Por cierto, la lista de cosas está encabezada por esta frase: HOY DECIDÍ YA NO HACER MEDIOCRES RESEÑAS CINEMATOGRÁFICAS PUESTO QUE PERDÍ EL SENTIDO DE SABOTAJE HACÍA MÍ MISMO GRACIAS A UNA PERSONA QUE ME HABLÓ CON SINCERIDAD.

El clima de hoy en Torreón: vientos que intentan sacudir la impavidez de los irritilas modernos que transitan por una ciudad que respira el susurro que asesina y la mentira que fortalece la sensación de una cómoda visión ante lo que debe ser la normalidad.

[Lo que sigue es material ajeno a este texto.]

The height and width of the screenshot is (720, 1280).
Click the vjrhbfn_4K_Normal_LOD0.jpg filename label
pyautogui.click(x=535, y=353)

La inocencia la perdí aquella mañana que descubrí mi canica favorita, extraviada por días, en el bolsillo de mi mejor amigo de la infancia. Sin embargo recuperé un aliento de esperanza cuando mi nobleza ante el silencio fue recompensada por aquella niña linda de ojos verdes que besó mi mejilla y que fue la maga de mi infancia, la gran prestidigitadora de sueños y circos, de aventuras en las que los fantasmas nunca nos alcanzarían....y nunca nos han alcanzado. - extracto de APLASTAR UN INSECTO por Andrés Jáquez.